Fresh out of college, filmmaker/director Elias Hinojosa found inspiration in his grandmother to make his first professional movie. Doña Dora Muñoz had recently lost her husband and the young filmmaker was concerned about her mental health. Hoping to use his craft as a sort of family therapy, Hinojosa recruited his septuagenarian abuelita to star in a short film to help others deal with mourning.
“Widow” tells the story of a grieving elderly woman dealing with the loss of her lifelong partner. The experimental fantasy drama recently screened at Los Angeles’s Believe Psychology Film Festival after winning two awards at LA’s IndieX Film Festival, for Best Fantasy Short and in the category of Outstanding Achievement.
Mental illness is still too often viewed as a taboo topic among Latinos as well as many others, making it difficult for individuals to talk about it at home or among friends and often even harder to receive professional help.
So, Hinojosa, a Texas native who is now a resident of Encino, wanted to use his first film to shine light on the subject and diminish its stigma. “Film is the only therapy I know [how to offer],” said the 25-year-old filmmaker/director.
The short film became a family affair. The central character was named Dora after his grandmother and they shot the film at his grandma’s home in the border town of Roma, Texas.

“That is the house where she raised her family with my grandfather,” said Hinojosa. The filmmaker/director’s mother, Lucy Muñoz-Ramirez, was even cast as a younger Dora and her current husband, Servando Ramirez, played Dora’s younger spouse.
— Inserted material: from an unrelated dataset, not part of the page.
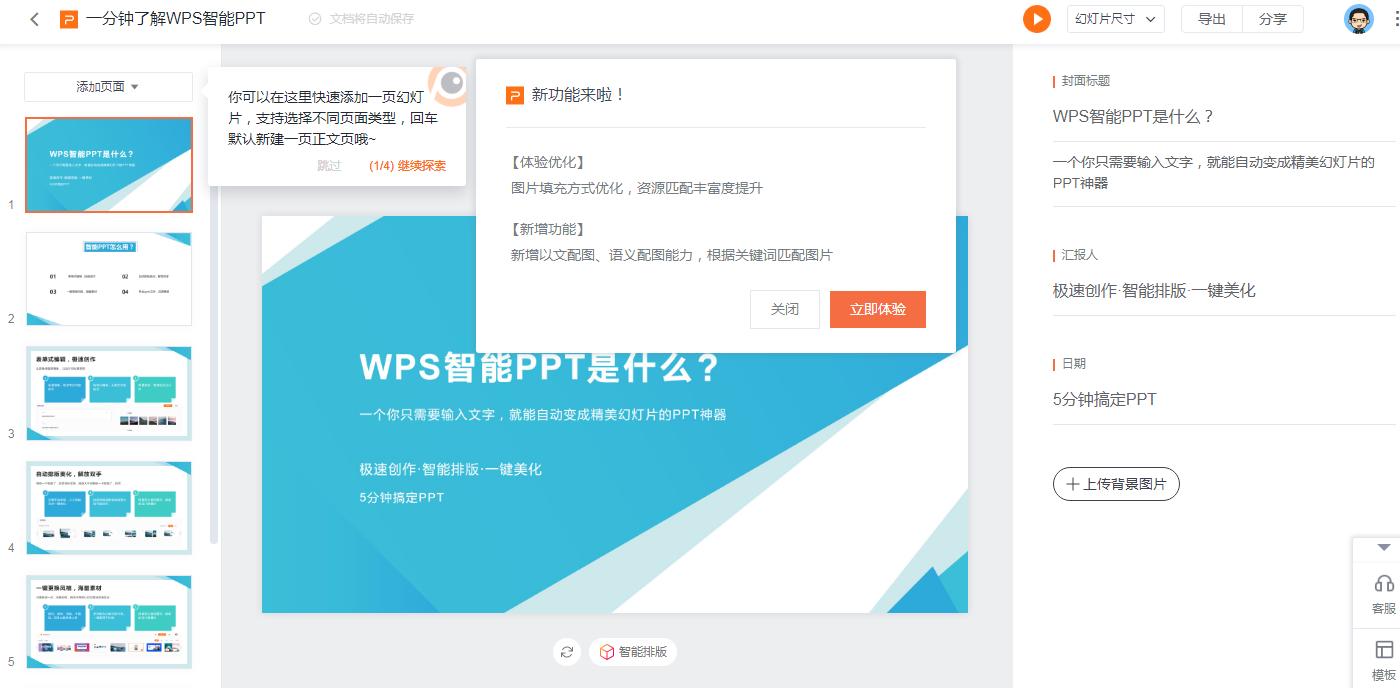
Task: Select the second slide thumbnail
Action: point(109,279)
Throughout the production, Grandma Dora was consulted on her experience to help develop the story.
Doña Dora had fun making the movie.
“We were able to fill her home up with lights and joy and youth, with all of my crew fresh out of college,” said Hinojosa, a graduate of the University of Texas, where he studied radio, TV and film. “We wanted to make something really special and unique.” He describes “Widow” as a “hybrid docu-narrative” that combines his grandmother’s experience with surrealism, including flashbacks to Dora’s youthful wedding.
Hinojosa reveals that his abuela faced mental illness throughout her life. “She struggled with mania, being bipolar, suffering from deep depression,” he said. “She’s been through a lot. She had two miscarriages in the late 1970s and in the 1980s, which affected her deeply.” The ease with which Hinojosa talks about mental illness in his family may be rooted in his grandfather’s attitude toward the topic. “Luckily, my grandpa Genaro Muñoz Jr. didn’t hold onto the machismo of our [Latino] culture and was able to get her [my grandmother] a good psychiatrist to help her with her issues.”
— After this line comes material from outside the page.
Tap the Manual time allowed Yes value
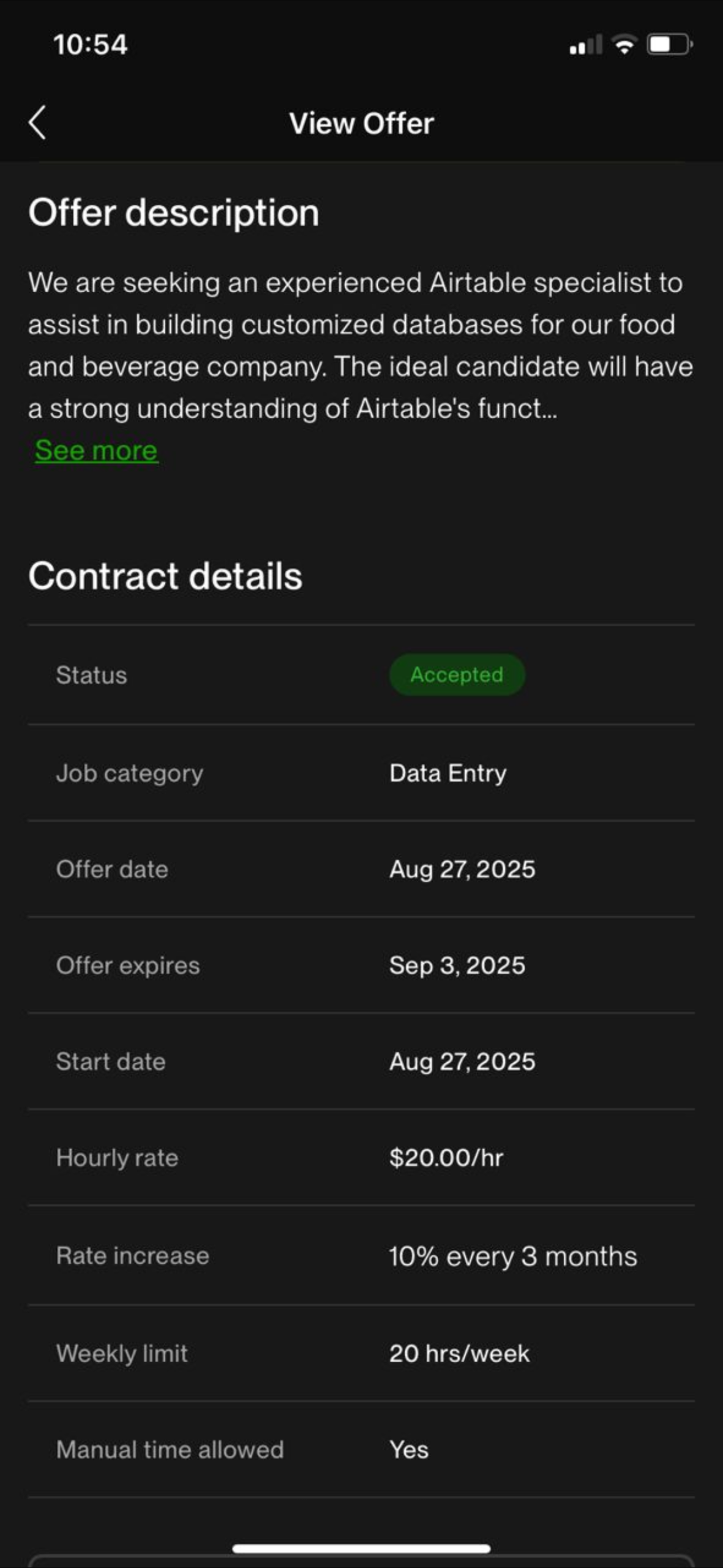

When his abuelo died a few years ago, Hinojosa tried to figure out a way to help his granny with her mourning. He adds that many elderly people lose their loved ones and partners in life but often don’t have families to fall back on and to help them with the mourning process.
“I just wanted to make sure that his passing wouldn’t lead her into depression,” he says, adding that he speaks to her once or twice a day.
“Widow” was his answer.
“As a filmmaker, I wanted to give my grandmother this creative cathartic experience in which she would be able to examine her life and process her grief in a healthy creative way,” says the filmmaker. “I wanted her to step outside herself and view her situation in the third person, and ultimately heal some of the wounds that she carried around with her for most of her life.”
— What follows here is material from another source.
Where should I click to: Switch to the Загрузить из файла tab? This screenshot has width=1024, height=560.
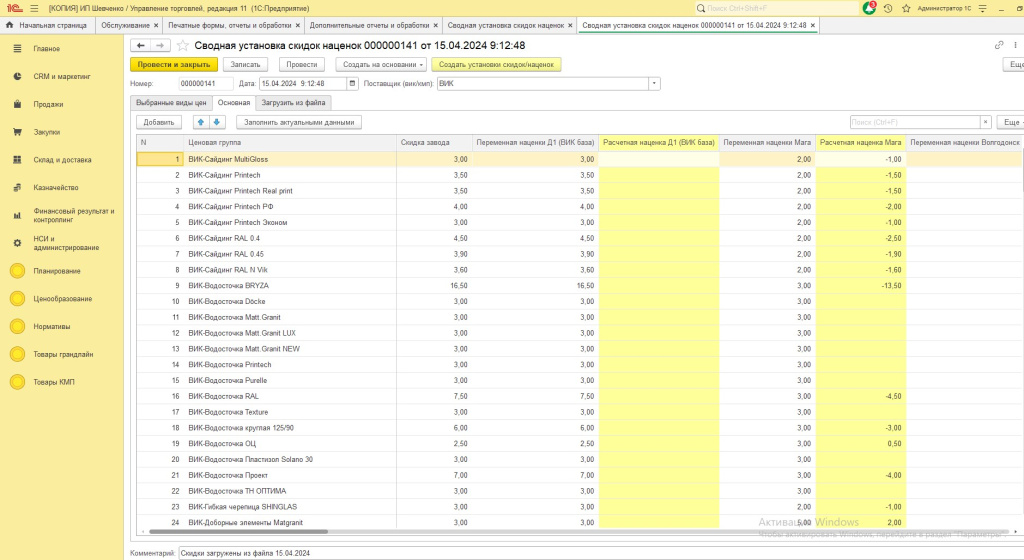point(293,102)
“Widow” screened at the Crossroads Film Festival in Brownsville, Texas, where Doña Dora walked the red carpet, was interviewed and received congratulations for her performance. “It was a wonderful experience,” Hinojosa recalls.
The San Fernando Valley has been the Texan’s new adoptive home since before the pandemic. He came here for a semester at UTLA in Burbank, a campus of the University of Texas, and made Encino his residence. He took a few light courses that, he said with pride, allowed him to work with the founder of New Line Cinema, Robert Shaye.
As the pandemic brought Hollywood to a halt, Hinojosa went back to the Lone Star State but kept his Encino apartment. “I was still paying the rent not knowing when everything would be over,” he said. As soon as the nation reopened, the filmmaker came back to the San Fernando Valley.
Now coming off a personal short about a serious subject, Hinojosa said his next film will be lighter, humorous, avant-garde and made guerrilla-style. The still-untitled project will be a collaboration with director Jessica Sanders, who won the Oscar for the documentary short “Sing” in 2002. Slated to start shooting this July, Hinojosa says the film is inspired by the works of John Waters, who directed the cult movies “Hairspray” and “Serial Mom.”
“It’s a very unique approach to storytelling,” he says. “The film is unscripted. We will first identify interesting characters and locations and build the story around that.” He adds that the scenes will be “constructed using bold improvisational choices, moments made of pure wit, spontaneity and creative collaborations, combining unique locations with one-of-a-kind characters.”
Some of those scenes will be filmed in the valley. “We’ll be utilizing every corner of Los Angeles, especially the valley,” says Hinojosa. “I love living in the San Fernando Valley because I come from the Rio Grande Valley of South Texas; so, from one valley to the next, I’m gonna make this valley my playground.”